= Задание =
Замени во всех записях ниже «screenshot» на «image» и перепиши строки, больше ничего не меняя. Изображения в ответ не включай.

(Записи с указанием мест на скриншотах и страницах)
((
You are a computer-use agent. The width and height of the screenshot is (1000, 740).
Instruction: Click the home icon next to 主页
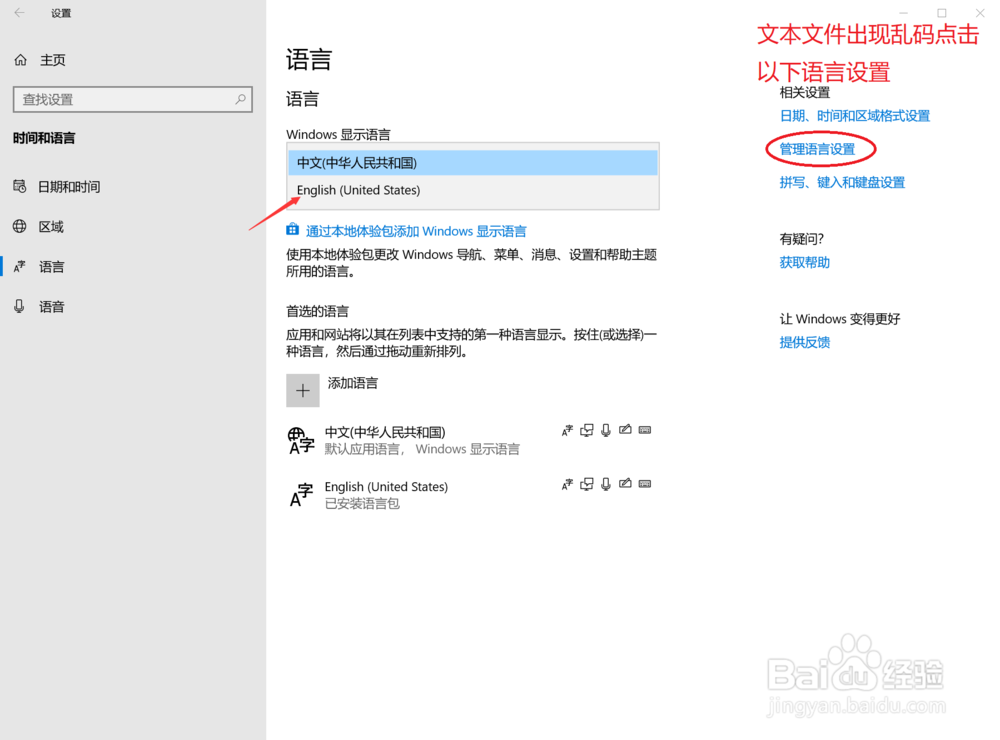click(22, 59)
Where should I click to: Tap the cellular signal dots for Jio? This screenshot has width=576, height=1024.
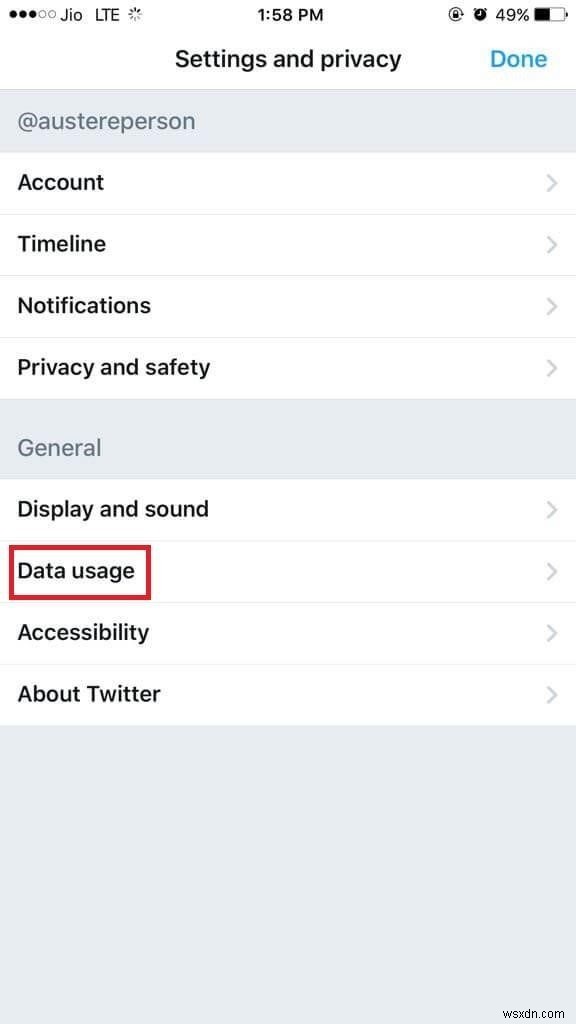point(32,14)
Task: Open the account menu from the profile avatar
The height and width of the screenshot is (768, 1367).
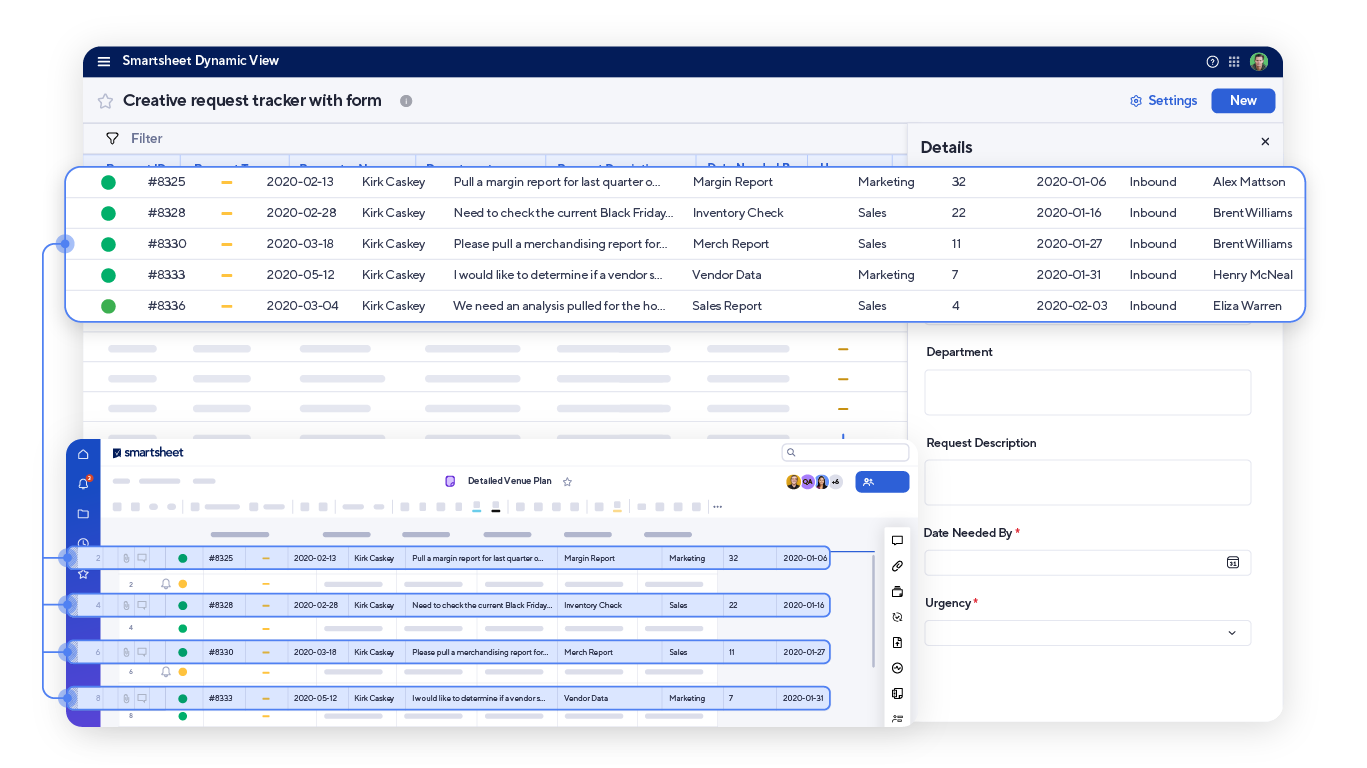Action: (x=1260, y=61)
))
= Результат =
You are a computer-use agent. The width and height of the image is (1000, 740).
Instruction: Click the home icon next to 主页
click(22, 59)
Where should I click to: Tap the cellular signal dots for Jio? This image has width=576, height=1024.
point(32,14)
Task: Open the account menu from the profile avatar
The height and width of the image is (768, 1367).
Action: (x=1260, y=61)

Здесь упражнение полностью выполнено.